Investing for Sustainability
• The Equator Principles have been endorsed by 54 signatory banks and represent over 85 per cent of global private project finance capacity.
According to the UN, global venture capital and private equity investment in sustainable energy totaled $8.6bn in 2006, up 69 per cent from $5.1bn in 2005, with the number of deals increasing by 12 per cent.

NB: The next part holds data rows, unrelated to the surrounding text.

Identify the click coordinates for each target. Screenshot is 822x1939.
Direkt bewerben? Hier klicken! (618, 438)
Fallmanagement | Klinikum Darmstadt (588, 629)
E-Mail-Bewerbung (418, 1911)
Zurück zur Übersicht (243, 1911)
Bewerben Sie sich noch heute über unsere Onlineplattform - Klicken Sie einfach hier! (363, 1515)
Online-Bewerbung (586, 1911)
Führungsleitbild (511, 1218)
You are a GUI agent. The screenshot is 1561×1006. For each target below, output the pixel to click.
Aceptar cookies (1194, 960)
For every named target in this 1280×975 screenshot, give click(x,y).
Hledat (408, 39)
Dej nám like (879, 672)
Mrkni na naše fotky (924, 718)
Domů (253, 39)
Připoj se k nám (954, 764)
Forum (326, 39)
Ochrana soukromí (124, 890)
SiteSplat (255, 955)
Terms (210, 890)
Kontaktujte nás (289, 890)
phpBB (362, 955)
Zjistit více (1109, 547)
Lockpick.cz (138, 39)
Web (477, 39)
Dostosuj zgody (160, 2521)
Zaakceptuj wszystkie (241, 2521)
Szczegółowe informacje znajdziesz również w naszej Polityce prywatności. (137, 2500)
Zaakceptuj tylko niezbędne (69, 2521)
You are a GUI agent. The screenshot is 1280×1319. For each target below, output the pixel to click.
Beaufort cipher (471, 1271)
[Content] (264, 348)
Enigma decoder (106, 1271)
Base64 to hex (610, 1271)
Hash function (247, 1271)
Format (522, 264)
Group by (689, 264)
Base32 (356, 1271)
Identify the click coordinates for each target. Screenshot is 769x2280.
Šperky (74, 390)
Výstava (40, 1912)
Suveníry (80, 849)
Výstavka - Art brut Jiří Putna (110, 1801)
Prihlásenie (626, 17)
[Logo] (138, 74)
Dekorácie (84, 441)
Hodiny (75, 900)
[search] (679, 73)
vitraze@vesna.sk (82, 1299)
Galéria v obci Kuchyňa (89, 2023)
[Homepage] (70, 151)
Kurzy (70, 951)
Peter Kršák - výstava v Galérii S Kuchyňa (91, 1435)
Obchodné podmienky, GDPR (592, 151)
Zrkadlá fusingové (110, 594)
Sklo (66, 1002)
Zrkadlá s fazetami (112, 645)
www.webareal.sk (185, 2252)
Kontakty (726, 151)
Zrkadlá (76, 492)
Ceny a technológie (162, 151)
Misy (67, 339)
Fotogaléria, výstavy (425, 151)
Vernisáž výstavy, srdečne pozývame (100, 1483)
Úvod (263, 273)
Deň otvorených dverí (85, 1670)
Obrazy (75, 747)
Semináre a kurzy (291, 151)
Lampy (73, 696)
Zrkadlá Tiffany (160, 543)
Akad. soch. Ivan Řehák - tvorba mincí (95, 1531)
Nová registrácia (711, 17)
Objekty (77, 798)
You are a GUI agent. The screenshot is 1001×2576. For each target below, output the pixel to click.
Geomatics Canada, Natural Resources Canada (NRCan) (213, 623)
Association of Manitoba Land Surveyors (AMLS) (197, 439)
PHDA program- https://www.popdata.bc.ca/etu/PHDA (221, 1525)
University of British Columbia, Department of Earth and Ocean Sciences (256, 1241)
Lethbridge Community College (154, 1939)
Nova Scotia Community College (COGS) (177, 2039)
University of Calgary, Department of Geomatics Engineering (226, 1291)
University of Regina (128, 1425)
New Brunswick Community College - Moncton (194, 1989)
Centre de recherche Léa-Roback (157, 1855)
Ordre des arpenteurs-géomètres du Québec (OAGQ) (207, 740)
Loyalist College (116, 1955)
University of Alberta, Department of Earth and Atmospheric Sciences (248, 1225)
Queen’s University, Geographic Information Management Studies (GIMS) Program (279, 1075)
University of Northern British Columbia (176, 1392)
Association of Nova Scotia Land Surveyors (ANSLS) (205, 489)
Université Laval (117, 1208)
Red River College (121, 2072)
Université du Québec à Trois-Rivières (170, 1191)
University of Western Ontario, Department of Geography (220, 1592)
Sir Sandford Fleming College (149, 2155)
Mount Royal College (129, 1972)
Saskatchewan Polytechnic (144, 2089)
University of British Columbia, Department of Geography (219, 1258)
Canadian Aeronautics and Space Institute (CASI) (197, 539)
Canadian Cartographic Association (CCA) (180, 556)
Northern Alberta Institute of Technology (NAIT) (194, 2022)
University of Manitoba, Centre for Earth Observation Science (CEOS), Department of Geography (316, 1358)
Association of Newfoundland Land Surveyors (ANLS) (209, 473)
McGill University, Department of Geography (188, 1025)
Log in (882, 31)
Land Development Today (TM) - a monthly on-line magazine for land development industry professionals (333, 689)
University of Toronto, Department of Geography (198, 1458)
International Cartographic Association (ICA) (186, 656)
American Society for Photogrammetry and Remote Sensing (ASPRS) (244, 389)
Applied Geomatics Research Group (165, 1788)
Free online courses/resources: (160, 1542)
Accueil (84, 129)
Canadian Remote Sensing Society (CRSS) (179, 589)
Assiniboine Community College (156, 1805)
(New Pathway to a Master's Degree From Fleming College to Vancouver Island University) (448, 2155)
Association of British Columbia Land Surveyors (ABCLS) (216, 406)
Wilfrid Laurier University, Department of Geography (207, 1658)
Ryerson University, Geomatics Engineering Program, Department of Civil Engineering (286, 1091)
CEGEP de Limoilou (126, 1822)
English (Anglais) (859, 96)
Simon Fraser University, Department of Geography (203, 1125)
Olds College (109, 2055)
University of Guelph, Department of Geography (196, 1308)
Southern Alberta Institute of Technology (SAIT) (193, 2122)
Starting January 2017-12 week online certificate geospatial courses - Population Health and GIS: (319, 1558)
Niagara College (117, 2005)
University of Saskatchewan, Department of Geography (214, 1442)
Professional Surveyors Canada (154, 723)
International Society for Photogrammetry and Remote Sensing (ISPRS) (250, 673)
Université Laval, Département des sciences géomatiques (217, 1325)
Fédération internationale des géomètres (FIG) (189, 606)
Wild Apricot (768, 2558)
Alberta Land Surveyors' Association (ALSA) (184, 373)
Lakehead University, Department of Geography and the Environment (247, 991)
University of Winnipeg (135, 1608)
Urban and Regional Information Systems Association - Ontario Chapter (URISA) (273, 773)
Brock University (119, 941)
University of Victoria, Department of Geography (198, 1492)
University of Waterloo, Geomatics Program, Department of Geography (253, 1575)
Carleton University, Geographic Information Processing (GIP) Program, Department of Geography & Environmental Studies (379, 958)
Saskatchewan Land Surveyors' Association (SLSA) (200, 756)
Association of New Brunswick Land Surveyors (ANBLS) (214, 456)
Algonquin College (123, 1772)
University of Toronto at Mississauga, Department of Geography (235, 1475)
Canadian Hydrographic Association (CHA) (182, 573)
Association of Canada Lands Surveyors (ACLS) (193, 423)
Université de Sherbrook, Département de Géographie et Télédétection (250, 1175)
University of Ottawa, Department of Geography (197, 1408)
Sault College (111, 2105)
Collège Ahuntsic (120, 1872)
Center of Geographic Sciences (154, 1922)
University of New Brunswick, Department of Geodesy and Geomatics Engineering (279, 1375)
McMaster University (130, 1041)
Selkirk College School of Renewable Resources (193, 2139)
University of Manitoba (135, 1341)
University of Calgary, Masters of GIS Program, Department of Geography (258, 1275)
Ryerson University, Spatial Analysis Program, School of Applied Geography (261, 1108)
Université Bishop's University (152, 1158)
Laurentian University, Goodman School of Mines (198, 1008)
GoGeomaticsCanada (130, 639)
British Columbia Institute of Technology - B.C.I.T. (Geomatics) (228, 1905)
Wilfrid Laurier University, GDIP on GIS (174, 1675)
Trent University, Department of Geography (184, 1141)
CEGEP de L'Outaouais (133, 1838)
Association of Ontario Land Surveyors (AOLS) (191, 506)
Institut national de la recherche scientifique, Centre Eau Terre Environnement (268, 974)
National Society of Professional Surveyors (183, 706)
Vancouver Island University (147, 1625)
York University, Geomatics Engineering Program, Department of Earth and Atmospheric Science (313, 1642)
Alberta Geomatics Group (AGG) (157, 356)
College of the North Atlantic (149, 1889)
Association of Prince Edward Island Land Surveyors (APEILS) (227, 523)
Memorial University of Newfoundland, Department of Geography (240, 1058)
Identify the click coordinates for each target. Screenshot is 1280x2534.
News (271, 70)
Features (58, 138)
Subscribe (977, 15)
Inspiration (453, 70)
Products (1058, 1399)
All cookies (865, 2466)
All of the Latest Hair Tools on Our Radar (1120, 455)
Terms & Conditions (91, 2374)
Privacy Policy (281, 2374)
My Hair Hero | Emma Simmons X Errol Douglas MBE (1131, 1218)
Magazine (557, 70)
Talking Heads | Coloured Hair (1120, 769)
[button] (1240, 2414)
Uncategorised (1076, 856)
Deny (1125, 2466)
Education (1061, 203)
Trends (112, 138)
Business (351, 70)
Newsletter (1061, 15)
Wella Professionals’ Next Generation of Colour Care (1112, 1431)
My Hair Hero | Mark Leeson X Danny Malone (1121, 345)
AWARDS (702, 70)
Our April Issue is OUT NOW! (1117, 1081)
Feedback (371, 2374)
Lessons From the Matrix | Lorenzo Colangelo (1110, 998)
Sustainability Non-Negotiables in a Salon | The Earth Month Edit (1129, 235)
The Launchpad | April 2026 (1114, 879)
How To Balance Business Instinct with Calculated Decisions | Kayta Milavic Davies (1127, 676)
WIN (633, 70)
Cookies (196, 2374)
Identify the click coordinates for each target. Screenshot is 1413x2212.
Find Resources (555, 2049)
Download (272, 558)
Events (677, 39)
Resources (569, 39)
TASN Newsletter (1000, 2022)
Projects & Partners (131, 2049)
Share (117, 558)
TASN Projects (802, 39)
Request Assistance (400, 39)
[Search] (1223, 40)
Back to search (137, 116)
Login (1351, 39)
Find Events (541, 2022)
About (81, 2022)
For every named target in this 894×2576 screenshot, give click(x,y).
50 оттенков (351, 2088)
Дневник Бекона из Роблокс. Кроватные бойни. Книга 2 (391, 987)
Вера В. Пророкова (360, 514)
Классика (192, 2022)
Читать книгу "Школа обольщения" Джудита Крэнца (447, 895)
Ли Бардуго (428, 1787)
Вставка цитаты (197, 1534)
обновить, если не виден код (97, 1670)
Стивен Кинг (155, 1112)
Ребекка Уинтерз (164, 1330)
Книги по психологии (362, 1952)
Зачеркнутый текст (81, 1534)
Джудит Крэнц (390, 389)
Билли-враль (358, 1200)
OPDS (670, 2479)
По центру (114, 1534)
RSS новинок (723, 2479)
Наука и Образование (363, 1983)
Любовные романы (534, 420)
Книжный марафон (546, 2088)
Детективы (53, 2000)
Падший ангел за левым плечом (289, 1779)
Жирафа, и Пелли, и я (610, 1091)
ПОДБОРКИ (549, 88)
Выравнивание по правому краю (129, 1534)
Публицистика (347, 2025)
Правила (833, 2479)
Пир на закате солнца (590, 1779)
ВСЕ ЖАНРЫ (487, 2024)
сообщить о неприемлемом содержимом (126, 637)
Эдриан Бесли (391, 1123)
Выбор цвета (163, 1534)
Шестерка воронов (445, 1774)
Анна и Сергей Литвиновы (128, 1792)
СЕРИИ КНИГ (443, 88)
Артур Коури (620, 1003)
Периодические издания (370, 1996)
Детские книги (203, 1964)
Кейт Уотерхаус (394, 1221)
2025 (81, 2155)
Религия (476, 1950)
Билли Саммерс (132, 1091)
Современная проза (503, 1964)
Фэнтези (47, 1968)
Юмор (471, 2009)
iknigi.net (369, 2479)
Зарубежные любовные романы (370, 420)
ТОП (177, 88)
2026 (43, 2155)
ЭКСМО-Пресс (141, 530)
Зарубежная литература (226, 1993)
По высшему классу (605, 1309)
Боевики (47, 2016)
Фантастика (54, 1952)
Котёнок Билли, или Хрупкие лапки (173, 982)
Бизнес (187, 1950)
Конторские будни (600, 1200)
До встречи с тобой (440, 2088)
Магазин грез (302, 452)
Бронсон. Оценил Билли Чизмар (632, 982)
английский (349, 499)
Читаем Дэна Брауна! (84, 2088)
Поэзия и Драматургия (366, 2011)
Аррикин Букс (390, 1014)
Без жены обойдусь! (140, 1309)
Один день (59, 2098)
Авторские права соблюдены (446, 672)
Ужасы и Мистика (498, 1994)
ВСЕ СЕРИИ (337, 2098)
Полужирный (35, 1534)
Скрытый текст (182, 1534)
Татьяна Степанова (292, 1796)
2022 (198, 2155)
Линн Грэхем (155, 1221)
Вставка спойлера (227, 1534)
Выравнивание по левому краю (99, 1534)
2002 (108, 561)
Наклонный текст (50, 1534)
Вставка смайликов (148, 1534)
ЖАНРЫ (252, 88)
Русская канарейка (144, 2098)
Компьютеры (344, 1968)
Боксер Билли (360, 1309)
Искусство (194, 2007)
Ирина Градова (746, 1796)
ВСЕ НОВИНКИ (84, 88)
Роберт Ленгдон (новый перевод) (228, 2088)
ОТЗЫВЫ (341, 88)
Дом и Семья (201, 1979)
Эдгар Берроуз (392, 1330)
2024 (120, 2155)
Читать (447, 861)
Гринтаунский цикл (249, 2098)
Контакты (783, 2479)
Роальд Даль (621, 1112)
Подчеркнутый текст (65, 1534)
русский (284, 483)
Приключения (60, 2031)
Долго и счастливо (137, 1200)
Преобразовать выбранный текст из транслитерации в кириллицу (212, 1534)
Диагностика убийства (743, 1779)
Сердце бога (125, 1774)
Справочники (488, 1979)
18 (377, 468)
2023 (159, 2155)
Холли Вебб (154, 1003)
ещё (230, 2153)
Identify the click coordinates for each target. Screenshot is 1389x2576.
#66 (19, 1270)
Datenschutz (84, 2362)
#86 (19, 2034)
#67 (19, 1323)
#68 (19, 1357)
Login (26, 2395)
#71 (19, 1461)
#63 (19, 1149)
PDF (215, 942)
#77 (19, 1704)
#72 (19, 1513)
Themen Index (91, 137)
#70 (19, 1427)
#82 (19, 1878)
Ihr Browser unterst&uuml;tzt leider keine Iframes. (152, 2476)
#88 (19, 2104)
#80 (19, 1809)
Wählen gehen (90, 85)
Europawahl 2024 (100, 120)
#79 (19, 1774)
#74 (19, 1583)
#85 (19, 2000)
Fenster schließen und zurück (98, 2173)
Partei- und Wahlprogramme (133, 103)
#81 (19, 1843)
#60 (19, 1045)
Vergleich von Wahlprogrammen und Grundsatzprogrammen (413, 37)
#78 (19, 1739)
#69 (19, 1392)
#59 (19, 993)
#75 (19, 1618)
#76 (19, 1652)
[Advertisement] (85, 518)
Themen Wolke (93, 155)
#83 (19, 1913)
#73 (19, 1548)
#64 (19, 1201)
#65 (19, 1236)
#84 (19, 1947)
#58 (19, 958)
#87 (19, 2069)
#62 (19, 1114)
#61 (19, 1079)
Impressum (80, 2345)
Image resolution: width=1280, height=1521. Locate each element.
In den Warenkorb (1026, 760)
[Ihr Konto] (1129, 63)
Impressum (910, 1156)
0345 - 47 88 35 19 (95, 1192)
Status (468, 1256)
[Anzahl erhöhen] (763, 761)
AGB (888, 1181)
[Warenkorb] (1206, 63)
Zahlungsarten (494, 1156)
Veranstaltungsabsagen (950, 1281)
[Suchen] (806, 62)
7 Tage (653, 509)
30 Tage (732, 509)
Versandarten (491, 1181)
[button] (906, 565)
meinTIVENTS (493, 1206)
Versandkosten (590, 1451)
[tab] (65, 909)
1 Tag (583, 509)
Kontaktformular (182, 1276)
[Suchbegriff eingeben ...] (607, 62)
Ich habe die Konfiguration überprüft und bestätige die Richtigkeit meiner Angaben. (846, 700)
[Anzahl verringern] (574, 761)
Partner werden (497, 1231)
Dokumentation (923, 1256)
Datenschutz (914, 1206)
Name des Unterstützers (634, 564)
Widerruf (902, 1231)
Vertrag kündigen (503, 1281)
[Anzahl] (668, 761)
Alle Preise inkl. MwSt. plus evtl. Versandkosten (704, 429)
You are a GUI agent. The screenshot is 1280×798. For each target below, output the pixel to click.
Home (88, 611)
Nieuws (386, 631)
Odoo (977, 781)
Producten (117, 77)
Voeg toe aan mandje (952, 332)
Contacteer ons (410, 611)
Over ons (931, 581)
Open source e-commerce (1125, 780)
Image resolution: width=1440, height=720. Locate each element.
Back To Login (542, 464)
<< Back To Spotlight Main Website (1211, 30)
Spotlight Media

• There are now 575 environmental and energy hedge funds. Global "clean-tech" capital investment increased by 78 per cent in 2006 to $2.9bn, making it the third-largest venture investment category (and the third largest such sector in both China and the United States).
Measuring Wealth and Wellbeing
• Bhutan has made "gross national happiness," not economic growth per se, its official goal.
• Interest in ways to promote human wellbeing is widening among policymakers, with well-being now a national policy goal in Australia, Canada, and the United Kingdom.
• A recent global assessment found green accounting programs in place in at least 50 countries and identified at least 20 other countries that were planning to initiate such programmes soon.